Vegetarian option: switch to veggie stock, use slices of aubergine or grilled portobello mushrooms, and drop the ham. All the flavour is in the gravy, so this should work well without meat
Want more great food?
The next recipe in the Singletrack food column is in issue 140 and is a Green Minestrone soup. Dead easy to make, super healthy, and makes you fart a bit. Don’t miss out on that… become a Singletrack member today, not tomorrow, get with it today.
Or… you could subscribe to Good Housekeeping magazine, but you will find it really bloody light on mountain bike content, and big on doilies and other such superfluous nonsense. Take the Singletrack food column option.
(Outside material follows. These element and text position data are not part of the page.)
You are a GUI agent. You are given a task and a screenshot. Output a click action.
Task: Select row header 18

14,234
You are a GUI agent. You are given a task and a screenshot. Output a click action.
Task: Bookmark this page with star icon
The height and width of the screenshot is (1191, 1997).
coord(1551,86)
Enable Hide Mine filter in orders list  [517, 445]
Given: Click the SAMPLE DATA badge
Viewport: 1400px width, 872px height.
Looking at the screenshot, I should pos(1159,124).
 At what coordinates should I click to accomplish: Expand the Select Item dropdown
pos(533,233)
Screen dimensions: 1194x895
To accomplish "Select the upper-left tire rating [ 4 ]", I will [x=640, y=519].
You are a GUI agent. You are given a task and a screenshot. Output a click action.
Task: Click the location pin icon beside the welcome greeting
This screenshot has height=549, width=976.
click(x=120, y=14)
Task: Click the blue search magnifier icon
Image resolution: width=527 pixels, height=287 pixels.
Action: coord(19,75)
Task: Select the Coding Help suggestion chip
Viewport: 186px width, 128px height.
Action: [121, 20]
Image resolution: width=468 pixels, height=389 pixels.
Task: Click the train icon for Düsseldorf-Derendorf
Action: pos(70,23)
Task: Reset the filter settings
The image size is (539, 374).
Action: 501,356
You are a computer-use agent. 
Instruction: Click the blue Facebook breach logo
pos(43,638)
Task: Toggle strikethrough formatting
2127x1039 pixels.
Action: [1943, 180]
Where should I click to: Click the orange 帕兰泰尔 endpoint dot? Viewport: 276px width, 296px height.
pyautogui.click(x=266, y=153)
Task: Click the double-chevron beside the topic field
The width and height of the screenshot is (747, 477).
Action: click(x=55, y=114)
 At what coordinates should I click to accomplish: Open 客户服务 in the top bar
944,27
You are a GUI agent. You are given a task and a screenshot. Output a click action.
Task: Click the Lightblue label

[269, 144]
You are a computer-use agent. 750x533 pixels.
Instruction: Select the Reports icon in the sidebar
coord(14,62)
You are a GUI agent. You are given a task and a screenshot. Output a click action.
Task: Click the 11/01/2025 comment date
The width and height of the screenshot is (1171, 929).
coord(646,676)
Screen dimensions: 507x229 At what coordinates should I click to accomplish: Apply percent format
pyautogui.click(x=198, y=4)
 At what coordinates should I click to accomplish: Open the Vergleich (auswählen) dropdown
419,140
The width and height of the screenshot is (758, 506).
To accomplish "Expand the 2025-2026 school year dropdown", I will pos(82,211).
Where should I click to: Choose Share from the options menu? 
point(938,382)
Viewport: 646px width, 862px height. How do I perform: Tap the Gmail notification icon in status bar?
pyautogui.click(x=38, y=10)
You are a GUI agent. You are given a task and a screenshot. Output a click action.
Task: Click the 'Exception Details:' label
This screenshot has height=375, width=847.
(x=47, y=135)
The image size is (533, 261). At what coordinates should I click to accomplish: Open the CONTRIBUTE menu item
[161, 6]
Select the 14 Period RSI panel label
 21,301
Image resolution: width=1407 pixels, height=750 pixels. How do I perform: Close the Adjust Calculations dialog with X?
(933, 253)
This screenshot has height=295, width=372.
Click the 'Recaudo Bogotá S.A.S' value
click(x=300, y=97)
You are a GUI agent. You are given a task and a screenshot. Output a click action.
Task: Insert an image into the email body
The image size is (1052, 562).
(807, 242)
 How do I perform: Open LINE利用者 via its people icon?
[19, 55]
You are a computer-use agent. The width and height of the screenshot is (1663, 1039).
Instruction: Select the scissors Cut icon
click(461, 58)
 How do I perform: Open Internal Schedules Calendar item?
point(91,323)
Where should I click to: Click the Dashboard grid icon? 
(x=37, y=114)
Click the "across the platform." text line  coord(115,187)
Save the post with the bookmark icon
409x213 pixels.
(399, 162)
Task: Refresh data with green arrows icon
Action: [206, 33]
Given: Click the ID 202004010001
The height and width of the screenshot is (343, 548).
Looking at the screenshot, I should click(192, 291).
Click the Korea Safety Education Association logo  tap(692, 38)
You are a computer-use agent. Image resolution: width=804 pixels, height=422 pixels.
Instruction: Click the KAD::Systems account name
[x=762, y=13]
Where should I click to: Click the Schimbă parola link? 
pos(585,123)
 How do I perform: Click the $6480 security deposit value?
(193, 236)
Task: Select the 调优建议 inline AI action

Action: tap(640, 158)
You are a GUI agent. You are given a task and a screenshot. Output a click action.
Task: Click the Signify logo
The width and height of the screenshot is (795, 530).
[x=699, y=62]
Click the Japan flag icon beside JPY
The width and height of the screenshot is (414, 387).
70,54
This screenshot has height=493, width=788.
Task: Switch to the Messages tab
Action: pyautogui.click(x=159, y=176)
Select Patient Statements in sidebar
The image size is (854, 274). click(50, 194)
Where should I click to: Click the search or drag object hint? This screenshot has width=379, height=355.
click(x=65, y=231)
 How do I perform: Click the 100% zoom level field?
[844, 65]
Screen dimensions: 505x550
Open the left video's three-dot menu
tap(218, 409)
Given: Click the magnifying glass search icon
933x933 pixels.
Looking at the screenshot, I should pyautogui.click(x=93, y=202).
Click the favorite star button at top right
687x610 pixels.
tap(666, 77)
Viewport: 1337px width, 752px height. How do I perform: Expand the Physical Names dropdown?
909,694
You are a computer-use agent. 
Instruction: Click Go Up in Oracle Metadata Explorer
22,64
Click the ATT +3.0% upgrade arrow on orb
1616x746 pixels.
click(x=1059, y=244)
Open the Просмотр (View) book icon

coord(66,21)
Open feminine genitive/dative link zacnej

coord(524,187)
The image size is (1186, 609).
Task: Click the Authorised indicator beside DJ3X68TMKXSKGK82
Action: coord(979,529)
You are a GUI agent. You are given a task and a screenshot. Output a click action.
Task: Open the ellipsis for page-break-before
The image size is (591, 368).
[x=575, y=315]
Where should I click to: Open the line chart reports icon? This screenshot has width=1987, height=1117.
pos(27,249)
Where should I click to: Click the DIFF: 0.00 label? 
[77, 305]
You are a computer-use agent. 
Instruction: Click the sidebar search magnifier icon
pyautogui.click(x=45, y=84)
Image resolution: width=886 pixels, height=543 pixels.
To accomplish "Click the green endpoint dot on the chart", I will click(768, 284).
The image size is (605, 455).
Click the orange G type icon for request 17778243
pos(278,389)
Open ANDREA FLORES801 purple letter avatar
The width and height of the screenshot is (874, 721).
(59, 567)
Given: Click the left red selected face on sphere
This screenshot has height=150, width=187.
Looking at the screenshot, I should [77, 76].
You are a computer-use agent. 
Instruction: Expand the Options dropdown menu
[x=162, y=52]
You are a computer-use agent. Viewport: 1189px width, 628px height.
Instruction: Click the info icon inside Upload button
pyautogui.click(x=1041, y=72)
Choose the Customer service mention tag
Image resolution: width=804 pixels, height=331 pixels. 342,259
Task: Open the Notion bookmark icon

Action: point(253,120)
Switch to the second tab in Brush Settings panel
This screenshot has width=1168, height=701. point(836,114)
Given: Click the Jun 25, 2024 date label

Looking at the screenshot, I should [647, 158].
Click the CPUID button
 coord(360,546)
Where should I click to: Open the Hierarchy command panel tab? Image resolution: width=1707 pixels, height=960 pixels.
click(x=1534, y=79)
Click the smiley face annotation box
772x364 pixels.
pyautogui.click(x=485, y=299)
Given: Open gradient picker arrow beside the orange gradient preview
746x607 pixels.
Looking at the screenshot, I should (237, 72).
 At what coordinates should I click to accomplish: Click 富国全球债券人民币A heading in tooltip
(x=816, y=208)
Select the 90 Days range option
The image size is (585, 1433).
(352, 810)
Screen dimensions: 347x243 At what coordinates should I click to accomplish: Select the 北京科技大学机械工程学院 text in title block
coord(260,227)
Countdown to membership cut off for the next print issue of Singletrack World Magazine
Spam Spam Spam Spam!
It is great to hear from Singletrack members who have tried the recipe. I say great, sometimes its more surprising than great. Mr D Bisset explains: “I planned to cook Charlie’s recipe from the new magazine. No chicken so I used spam, and my garlic and chilli were frozen. M&S orange juice with my chicken stock, and when ready served it with some of Mr Warburton’s finest”. I would say (ignoring the crazy spam substitution) that this is pretty close, just needed more time for the gravy to get thick and sticky.